For most personal, blog, or local/small business sites, a respectable hosting provider like Bluehost or GoDaddy should be good enough. However, if you plan on running any type of large-scale, high-traffic webstore, business portal, or other type of website, you’ll want premium hosting service. ImageEngine has several partners who offer excellent hosting services. Just contact us.
5. Remove Ads Delaying Loading
Ads have two potential drawbacks that could slow down your site. First, they add to the overall weight of your page just like any other media. Typically, advertisers and ad networks comply with IAB standards that help ensure ads are small and lightweight. But multiple ads on a single page start to add up and slow down loading.
Ads are usually loaded from external sources like ad networks. This means they’ll take longer to render, generate more requests, and may mess with how stable your pages load - affecting your core web vitals (part of Google SEO ranking algorithm).
Depending on how important ads are to your revenue stream, you’ll want to carefully consider how many ads you place on your site, where to position them, and when they load.
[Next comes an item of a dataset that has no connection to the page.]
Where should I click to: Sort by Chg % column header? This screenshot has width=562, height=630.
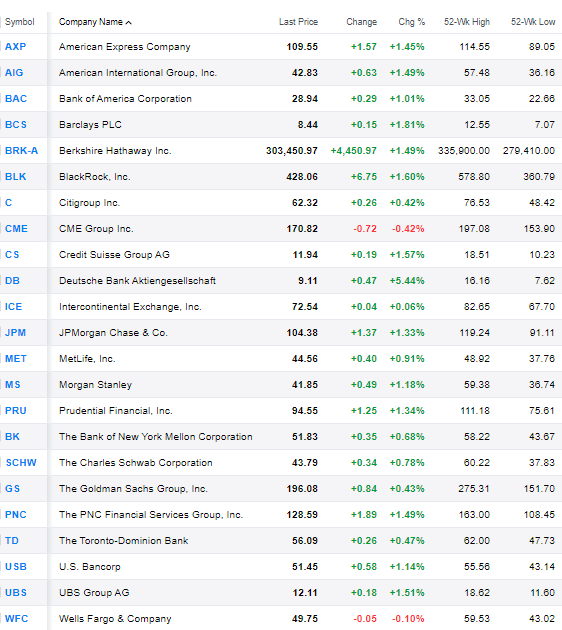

If possible, avoid loading ads at the same time as the rest of your page, especially interstitials.
6. Add Caching
Without caching, a user will need to redownload everything when they navigate to or reload a page - whether or not anything has changed. This is slooooow. Failure to configure caching on your website can lead to issues, such as users only loading out-of-date content. Most high-quality caching tools have built-in features that automatically clear cache when you make changes to a specific website page or content. So, users will only reload content once it has been modified.
ImageEngine makes good use of image caching. ImageEngine lets you adjust the cache’s Time To Live (TTL) setting from ImageEngine’s control panel.
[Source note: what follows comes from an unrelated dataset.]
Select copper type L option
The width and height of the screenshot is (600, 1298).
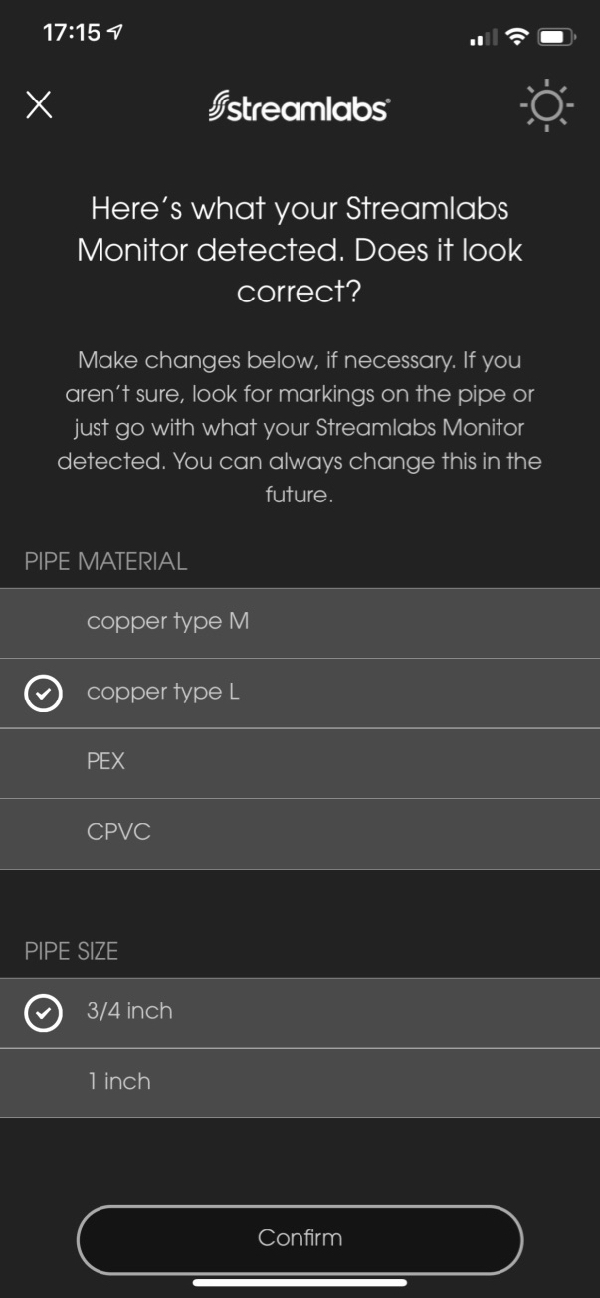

7.Review and Evaluate Plugins and Themes
For CMS users, plugins or themes simplify the addition of design and functionality. However, each plugin or theme comes with additional code and content. This code increases the complexity and size of your website.
The best way to combat plugin bloat is to be very conservative when adding them to your website. Only install what you really need or want, and make sure to uninstall and properly remove them if you don’t need them anymore.
Unfortunately, poorly designed plugins can leave transients or artifacts behind. So you should carefully look for them and remove them when not in use.
8.Clean Your Slow CMS Database
If you have a website with any type of complexity, you probably have a corresponding database. For example, WordPress uses an underlying database to function.
Over time, the data can get lost along the way or become obsolete. If you don’t regularly spring clean your database, this will start to slow down response times.. Not only will it bloat the storage size of your database, but it can start to impact the speed of database queries and requests.
Unfortunately, there aren’t many easy fixes for this issue available. With most hosting providers, you’ll probably need to use phpMyAdmin to manually check and scrub your data. If you have a managed hosting solution, the host’s support team might be able to help you out. In the event that you have a locally installed database, there are some tools you can use, although they’re not 100% effective. The best way to avoid any issues is to make database maintenance part of your routine and to learn the basics of how databases work.
Performance is key to your website user conversion and SEO rankings. If you address the issues above, then you should see strong improvements in your PageSpeed Insights score.
Follow these principles:
- Automatically optimize images and deliver them with a CDN to reduce payloads and improve critical metrics like Largest Contentful Paint.
- Keep HTTP requests low by limiting the number of files required for each of your website pages.
- Maintain proper code hygiene and spring clean transients and leftover artifacts.
- Invest in proper hosting infrastructure as well as a CDN for your website.